Oxygen detoxification : Most of the aerobes (and aerotolerant organisms too) have three major enzymes either all or two to detoxify the oxygen derivatives. They are catalase, peroxidase and super oxide dismutase. Obligate anaerobes lack these enzymes, and therefore undergo lethal oxidations by various oxygen radicals when they are exposed to O2.
Water is the solvent in which the molecules of life are dissolved, and the availability of water is therefore a critical factor that affects the growth of all cells. The availability of water for a cell depends upon its presence in the atmosphere (relative humidity) or its presence in solution or a substance (water activity). The water activity (Aw) of pure H2O is 1.0 (100% water). Water activity is affected by the presence of solutes such as salts or sugars, that are dissolved in the water. The higher the solute concentration of a substance, the lower is the water activity and vice-versa. Microorganisms live over a range of Aw from 1.0 to 0.7. The Aw of human blood is 0.99; seawater = 0.98; maple syrup = 0.90; Great Salt Lake = 0.75. Water activities in agricultural soils range between 0.9 and 1.0.
The water requirement (Aw) of few bacteria are as follows: Caulobacter - 1.00; Pseudomonas, Salmonella, E. coli - 0.91; Lactobacillus - 0.90; Bacillus -0.90; Staphylococcus -0.85; Halococcus - 0.75
(Note: The concept of lowering water activity in order to prevent bacterial growth is the basis for preservation of foods by drying (in sunlight or by evaporation) or by addition of high concentrations of salt or sugar.)

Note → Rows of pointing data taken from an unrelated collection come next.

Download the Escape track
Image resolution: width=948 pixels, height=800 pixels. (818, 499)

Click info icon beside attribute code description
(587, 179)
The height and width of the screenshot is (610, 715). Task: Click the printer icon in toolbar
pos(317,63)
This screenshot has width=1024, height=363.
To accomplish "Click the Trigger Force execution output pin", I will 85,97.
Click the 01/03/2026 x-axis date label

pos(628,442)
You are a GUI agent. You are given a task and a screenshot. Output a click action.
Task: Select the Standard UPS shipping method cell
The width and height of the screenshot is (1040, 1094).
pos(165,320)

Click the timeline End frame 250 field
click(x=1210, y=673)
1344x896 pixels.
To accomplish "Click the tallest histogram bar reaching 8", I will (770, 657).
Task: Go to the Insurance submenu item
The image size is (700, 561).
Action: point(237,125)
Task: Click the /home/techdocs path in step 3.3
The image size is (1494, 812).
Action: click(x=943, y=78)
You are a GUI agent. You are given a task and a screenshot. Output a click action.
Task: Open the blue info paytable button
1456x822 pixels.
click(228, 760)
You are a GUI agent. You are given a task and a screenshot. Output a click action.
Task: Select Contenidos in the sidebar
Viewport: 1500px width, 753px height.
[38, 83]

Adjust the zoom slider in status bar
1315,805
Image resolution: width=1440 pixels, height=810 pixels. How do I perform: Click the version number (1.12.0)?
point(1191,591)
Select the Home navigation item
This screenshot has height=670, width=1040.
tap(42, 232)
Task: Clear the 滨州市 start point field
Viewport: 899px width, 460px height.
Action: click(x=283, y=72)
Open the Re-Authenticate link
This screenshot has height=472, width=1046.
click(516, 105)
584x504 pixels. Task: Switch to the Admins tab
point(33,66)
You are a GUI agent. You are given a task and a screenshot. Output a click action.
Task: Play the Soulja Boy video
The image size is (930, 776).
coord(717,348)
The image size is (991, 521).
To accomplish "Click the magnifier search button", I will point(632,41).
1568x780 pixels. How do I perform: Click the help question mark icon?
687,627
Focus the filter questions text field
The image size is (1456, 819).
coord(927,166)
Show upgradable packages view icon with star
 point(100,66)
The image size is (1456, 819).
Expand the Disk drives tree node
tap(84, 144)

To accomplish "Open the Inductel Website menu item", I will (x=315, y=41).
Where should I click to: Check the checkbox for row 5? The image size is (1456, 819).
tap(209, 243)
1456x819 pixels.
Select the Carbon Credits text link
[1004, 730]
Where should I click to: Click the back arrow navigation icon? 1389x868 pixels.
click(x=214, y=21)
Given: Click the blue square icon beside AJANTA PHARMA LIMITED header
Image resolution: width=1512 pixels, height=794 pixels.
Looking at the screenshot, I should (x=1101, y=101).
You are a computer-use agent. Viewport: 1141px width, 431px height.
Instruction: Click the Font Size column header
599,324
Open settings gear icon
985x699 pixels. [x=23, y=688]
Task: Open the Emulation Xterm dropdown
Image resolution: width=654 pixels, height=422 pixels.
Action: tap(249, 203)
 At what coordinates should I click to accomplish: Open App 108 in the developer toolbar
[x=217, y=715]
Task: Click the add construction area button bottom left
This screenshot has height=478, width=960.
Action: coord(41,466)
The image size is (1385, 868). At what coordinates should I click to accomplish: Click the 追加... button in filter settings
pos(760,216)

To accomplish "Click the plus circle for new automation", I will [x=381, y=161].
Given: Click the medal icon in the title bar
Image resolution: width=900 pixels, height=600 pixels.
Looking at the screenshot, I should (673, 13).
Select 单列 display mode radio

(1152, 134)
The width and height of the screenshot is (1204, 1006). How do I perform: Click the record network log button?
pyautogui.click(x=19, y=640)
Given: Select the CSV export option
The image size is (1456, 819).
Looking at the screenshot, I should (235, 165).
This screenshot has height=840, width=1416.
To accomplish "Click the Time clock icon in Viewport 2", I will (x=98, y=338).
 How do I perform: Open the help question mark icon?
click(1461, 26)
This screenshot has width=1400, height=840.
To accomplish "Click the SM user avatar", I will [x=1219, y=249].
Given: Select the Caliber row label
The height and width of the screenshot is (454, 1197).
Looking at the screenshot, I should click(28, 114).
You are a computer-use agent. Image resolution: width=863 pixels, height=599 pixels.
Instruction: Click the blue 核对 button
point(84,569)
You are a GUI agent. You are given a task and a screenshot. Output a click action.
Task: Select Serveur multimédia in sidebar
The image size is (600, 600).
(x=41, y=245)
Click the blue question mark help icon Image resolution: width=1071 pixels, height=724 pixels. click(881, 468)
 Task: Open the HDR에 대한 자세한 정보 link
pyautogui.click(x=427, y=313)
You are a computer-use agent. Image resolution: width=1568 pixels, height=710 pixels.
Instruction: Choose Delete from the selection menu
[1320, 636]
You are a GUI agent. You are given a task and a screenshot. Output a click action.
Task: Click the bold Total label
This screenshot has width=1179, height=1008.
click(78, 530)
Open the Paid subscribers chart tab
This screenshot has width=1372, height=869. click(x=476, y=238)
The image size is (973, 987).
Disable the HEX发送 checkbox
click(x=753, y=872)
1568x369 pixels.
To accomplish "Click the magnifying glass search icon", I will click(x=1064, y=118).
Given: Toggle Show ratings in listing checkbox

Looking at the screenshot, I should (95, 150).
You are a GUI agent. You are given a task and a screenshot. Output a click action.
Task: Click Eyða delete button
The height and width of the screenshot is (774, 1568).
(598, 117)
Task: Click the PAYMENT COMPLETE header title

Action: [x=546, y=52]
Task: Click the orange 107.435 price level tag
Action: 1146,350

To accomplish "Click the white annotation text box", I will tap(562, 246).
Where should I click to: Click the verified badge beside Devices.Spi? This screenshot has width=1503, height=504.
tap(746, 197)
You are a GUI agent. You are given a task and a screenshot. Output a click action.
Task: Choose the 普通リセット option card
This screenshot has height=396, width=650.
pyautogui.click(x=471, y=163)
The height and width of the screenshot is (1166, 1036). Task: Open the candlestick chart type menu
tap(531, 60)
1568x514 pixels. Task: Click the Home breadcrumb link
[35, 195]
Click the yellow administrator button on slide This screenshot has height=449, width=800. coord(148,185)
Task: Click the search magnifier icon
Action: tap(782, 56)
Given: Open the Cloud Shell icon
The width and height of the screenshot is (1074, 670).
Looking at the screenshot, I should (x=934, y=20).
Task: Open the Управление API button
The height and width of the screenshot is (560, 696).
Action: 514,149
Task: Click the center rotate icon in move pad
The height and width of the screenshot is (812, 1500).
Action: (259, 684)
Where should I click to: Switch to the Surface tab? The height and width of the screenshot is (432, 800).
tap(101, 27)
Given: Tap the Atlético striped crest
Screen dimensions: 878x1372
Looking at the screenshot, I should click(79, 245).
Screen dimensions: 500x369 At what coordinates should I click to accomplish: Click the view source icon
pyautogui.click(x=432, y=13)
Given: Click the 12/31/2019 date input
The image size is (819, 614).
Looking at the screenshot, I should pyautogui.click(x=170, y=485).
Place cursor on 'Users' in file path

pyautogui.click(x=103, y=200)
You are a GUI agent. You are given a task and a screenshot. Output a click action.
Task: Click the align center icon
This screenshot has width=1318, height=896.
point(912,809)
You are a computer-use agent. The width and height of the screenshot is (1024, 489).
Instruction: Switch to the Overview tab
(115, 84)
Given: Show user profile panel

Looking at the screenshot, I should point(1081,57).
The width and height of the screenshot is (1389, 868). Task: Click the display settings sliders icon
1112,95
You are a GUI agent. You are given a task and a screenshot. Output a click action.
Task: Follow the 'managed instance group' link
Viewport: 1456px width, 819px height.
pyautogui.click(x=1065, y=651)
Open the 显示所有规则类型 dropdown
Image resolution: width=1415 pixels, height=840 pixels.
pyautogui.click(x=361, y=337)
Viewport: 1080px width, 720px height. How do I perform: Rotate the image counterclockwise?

The only common solute in nature that occurs over a wide concentration range is salt [NaCl], and microorganisms are named based on their growth response to salt. Microorganisms that require some NaCl for growth are halophiles.
Mild halophiles require 1-6% salt, (Ex: Staphylococcus areus)
Moderate halophiles require 6-15% salt; (Ex. Vibrio fisheri)
Extreme halophiles require 15-30% NaCl for growth. (Ex. Halobacterium salanarum)
Bacteria that are able to grow at moderate salt concentrations, even though they grow best in the absence of NaCl, are called halotolerant. Although halophiles are "osmophiles" (and halotolerant organisms are "osmotolerant") the term osmophiles is usually reserved for organisms that are able to live in environments high in sugar.
Organisms which live in dry environments (made dry by lack of water) are called xerophiles.